◆ Provided records
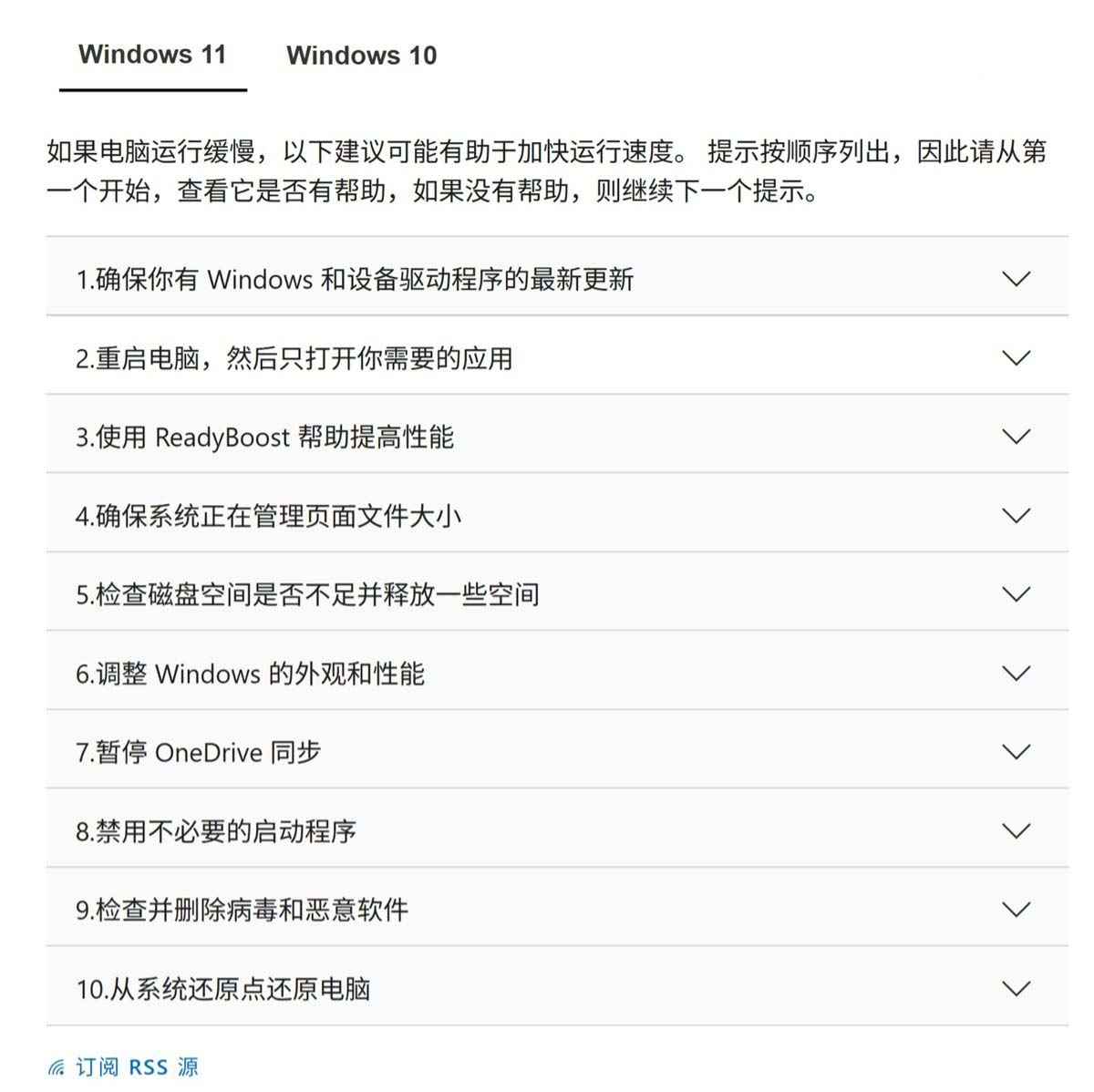Expand chevron for tip 5 磁盘空间

(1016, 594)
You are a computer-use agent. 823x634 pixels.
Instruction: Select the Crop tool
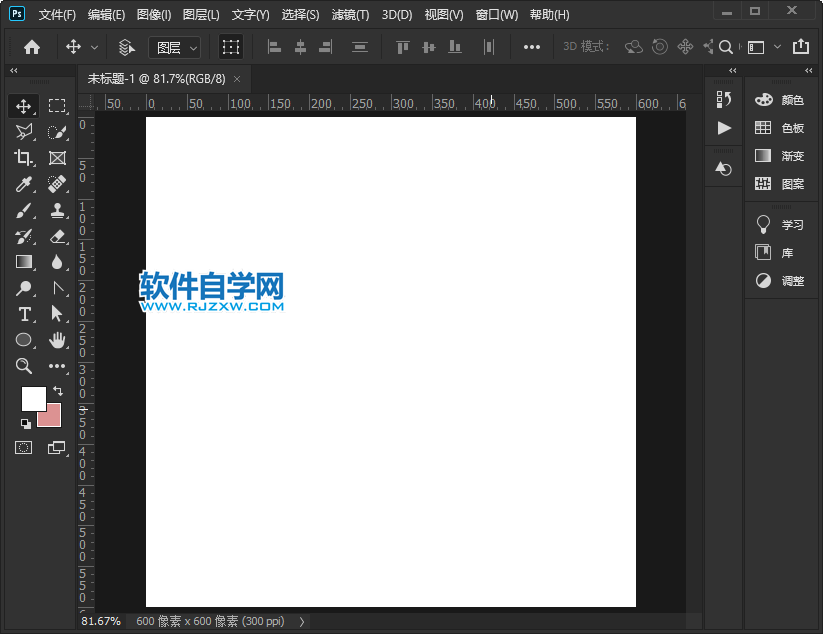(x=24, y=157)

◆ Exercise goal
All lines from the one with "You are a computer-use agent. 823x634 pixels." through the end of the records above must be reproduced exactly, both ends included, and the pictures must be left out.

◆ Task answer
You are a computer-use agent. 823x634 pixels.
Instruction: Select the Crop tool
(x=24, y=157)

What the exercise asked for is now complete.